Typhonium peltandroides

Scientific classification
- Kingdom: Plantae
- Clade: Embryophytes
- Clade: Tracheophytes
- Clade: Spermatophytes
- Clade: Angiosperms
- Clade: Monocots
- Order: Alismatales
- Family: Araceae
- Genus: Typhonium
- Species: T. peltandroides
- Binomial name: Typhonium peltandroides A.Hay, M.D.Barrett & R.L.Barrett, 1999

= Typhonium peltandroides =

- Genus: Typhonium
- Species: peltandroides
- Authority: A.Hay, M.D.Barrett & R.L.Barrett, 1999

Species of flowering plant

Typhonium peltandroides is a species of plant in the arum family that is endemic to Australia.

==Etymology==
The specific epithet peltandroides alludes to the similarity of the leaf venation to that of the American aroid genus Peltandra.

==Description==
The species is a deciduous geophytic, perennial herb, which resprouts annually from a hemispherical corm about 5 cm in diameter. The oval leaves are 14–34 cm long by 7–11.7 cm wide, on a 15–50 cm long stalk. The flower is enclosed in a spathe, green on the outside, deep reddish-purple on the inside, appearing in late December and January. Fruiting occurs from mid-January to March.

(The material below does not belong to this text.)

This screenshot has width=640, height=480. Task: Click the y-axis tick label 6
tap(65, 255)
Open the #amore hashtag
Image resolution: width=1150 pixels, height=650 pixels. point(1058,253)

==Distribution and habitat==
The species is known only from the tropical Northern Kimberley IBRA bioregion of north-west Western Australia, where the type specimen was collected from Grevillea Gorge in the Synnott Range. There it grows in shallow sandy soil on a sandstone substrate, in rainforest thickets or with Triodia grasses on rock ledges along the sides of the gorge.